Country Lore: Homemade Buck Saw

The author reports this easy-to-make buck saw design has reliably served his family for years, and should for you as well.


| June/July 2009


For decades, my family has used a simple homemade buck saw to cut green logs and brush. It’s been a workhorse and has proved superior to any store-bought saw we’ve owned. Its thin blade, stretched tight by a string-tensioning system, slices easily through the toughest timber. The saw’s square frame maximizes the effective cutting length of the blade, and its long handle permits two-handed sawing and helps prevent barked knuckles. And to top it off, the saw breaks down into a compact package that easily fits in a pack or car trunk.

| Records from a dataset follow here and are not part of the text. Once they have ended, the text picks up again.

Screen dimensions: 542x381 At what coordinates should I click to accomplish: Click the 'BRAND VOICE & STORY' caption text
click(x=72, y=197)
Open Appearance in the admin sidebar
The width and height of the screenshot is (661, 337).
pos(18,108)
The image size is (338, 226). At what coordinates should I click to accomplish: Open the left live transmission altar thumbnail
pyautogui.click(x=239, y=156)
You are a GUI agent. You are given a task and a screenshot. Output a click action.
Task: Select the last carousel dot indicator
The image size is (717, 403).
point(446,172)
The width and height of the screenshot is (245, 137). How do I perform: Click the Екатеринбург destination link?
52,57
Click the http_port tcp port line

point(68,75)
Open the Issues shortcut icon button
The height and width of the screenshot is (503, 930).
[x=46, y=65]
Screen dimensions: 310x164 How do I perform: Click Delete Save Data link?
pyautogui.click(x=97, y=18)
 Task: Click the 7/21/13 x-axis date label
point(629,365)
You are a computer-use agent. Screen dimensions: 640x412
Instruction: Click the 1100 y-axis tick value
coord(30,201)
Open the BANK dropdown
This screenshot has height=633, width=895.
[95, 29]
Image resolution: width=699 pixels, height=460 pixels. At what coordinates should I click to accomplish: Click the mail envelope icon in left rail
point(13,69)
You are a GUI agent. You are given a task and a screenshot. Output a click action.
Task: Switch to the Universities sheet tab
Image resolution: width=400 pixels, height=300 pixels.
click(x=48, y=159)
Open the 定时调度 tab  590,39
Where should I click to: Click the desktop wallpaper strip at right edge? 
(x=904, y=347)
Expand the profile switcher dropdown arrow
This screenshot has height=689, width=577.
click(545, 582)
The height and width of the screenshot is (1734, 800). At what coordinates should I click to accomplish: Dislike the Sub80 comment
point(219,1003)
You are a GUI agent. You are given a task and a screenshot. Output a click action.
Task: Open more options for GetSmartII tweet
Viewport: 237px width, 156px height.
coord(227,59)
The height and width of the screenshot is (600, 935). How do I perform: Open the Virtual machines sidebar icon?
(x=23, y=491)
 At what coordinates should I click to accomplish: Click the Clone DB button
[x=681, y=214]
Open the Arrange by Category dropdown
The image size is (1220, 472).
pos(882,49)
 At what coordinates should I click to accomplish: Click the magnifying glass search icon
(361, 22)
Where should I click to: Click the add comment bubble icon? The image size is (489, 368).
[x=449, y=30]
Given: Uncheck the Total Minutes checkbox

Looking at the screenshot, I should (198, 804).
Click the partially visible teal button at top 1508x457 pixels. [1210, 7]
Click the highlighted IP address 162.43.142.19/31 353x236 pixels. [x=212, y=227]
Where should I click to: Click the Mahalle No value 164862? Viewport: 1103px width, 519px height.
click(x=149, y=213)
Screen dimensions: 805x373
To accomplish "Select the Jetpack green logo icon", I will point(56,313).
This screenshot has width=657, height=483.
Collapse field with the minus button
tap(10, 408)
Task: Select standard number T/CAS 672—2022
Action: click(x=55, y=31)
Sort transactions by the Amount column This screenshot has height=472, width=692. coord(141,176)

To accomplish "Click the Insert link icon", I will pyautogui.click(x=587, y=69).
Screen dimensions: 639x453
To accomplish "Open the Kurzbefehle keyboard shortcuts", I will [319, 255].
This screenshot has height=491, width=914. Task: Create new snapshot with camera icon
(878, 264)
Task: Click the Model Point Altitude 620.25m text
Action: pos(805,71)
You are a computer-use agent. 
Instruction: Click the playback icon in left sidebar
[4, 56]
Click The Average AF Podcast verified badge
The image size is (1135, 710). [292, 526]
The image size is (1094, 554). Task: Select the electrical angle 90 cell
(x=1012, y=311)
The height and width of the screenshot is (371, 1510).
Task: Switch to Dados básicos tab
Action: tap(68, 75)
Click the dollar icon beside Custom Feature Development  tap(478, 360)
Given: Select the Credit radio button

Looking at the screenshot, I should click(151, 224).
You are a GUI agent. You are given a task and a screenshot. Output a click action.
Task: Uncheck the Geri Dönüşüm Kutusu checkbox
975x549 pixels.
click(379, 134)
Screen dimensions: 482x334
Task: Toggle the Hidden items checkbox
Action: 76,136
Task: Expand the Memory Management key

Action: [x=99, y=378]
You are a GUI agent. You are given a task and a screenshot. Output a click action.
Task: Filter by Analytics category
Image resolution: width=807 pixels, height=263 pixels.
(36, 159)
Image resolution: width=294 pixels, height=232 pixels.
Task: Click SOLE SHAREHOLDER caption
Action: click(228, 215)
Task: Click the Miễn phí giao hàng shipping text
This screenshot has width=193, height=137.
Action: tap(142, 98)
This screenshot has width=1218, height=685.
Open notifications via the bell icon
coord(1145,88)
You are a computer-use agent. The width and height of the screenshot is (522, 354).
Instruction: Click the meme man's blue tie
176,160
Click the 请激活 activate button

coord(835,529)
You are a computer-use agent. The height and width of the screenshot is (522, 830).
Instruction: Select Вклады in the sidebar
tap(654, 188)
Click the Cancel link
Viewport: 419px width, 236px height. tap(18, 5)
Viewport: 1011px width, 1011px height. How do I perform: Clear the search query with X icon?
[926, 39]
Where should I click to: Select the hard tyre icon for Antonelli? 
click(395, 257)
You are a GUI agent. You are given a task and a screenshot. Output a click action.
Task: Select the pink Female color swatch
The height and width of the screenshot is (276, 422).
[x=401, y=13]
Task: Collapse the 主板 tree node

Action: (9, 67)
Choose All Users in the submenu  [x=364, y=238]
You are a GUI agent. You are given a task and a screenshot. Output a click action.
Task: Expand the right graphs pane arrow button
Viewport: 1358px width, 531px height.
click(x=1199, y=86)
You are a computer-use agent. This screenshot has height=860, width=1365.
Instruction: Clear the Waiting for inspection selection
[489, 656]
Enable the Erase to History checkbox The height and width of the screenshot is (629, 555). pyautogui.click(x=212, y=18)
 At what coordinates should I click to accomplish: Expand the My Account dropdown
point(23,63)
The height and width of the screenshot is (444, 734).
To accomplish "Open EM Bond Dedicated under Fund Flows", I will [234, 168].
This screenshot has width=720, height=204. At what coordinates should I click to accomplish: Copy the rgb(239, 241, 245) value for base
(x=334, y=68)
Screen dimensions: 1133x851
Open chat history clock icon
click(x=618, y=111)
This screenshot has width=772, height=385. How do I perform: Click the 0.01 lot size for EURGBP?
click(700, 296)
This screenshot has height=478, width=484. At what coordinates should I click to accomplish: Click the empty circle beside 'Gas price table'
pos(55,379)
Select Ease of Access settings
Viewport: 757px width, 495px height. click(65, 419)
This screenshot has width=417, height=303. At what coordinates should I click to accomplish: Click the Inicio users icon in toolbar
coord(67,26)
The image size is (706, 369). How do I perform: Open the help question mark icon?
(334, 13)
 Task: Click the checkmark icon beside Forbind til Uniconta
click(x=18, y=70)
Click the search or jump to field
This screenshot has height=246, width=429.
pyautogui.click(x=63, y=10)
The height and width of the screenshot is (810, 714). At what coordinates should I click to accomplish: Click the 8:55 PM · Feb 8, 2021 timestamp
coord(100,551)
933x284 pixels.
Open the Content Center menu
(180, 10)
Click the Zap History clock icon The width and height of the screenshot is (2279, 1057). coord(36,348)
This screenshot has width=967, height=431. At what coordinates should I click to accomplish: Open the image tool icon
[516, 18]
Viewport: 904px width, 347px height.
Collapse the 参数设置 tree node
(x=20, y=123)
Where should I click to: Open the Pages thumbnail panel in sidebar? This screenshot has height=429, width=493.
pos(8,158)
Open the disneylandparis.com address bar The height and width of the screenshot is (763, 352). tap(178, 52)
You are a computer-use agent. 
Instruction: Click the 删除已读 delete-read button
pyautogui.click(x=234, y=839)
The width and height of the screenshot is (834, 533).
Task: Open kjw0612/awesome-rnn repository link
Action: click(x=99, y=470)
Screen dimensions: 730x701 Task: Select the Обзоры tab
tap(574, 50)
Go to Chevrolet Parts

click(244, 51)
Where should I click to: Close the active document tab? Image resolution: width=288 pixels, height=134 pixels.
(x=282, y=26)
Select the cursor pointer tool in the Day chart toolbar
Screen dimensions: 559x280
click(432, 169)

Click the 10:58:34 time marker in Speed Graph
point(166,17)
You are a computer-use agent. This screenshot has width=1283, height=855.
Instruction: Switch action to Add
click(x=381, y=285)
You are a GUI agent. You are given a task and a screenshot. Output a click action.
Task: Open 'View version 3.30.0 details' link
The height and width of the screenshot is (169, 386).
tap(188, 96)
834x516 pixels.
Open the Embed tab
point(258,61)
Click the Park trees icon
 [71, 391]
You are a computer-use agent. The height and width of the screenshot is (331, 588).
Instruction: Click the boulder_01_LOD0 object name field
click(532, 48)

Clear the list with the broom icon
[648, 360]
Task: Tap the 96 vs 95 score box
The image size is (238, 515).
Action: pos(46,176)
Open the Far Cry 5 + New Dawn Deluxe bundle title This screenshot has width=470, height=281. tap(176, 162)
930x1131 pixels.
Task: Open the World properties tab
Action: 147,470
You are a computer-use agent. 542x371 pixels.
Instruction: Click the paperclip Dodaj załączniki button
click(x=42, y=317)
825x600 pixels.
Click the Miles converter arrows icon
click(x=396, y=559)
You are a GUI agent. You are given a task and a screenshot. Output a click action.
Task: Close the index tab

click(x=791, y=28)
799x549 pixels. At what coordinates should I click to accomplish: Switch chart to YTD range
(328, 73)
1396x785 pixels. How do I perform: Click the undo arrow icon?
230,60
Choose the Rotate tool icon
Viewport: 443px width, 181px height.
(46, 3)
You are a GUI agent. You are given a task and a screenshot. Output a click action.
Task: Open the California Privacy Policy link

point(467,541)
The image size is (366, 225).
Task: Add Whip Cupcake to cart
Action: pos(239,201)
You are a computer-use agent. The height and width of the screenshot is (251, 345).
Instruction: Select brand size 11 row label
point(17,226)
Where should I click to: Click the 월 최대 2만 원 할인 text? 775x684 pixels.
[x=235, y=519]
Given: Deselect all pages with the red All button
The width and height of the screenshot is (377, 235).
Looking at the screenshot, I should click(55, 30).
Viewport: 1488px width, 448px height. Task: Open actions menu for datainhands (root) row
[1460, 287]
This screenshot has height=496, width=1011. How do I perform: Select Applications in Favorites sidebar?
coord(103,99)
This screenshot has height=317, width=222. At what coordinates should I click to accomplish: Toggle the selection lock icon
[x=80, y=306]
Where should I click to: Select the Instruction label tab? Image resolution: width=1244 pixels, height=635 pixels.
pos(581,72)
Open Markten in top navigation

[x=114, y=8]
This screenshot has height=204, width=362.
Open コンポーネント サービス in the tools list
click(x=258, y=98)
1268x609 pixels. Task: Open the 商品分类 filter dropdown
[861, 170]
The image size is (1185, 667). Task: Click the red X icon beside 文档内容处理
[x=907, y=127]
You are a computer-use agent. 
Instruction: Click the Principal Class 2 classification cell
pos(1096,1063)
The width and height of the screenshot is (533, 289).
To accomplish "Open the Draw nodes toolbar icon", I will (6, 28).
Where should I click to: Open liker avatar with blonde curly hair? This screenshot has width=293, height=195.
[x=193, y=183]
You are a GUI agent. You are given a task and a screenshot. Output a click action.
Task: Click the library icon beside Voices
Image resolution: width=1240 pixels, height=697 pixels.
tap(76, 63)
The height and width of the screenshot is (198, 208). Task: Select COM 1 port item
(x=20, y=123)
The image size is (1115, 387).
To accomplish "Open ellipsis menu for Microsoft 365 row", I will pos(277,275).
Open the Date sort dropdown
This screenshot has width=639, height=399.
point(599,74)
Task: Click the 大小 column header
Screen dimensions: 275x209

Recently, I set out to build a second saw, using the original as my pattern. Like the prototype, the new saw has a frame of three-quarter-inch-thick red oak. Ash, hickory, or any tough hardwood should work as well. The saw uses a cotton string — sold as a refill for chalk-line reels. This string is resistant to stretching and has proved strong enough to hold up over the years.

The saw features a 30-inch raker-tooth bow saw blade, available for about $5 at hardware stores. You can easily adjust the design to accommodate longer or shorter blades simply by changing the length of the crossbar. Click here to see a diagram of the buck saw plans.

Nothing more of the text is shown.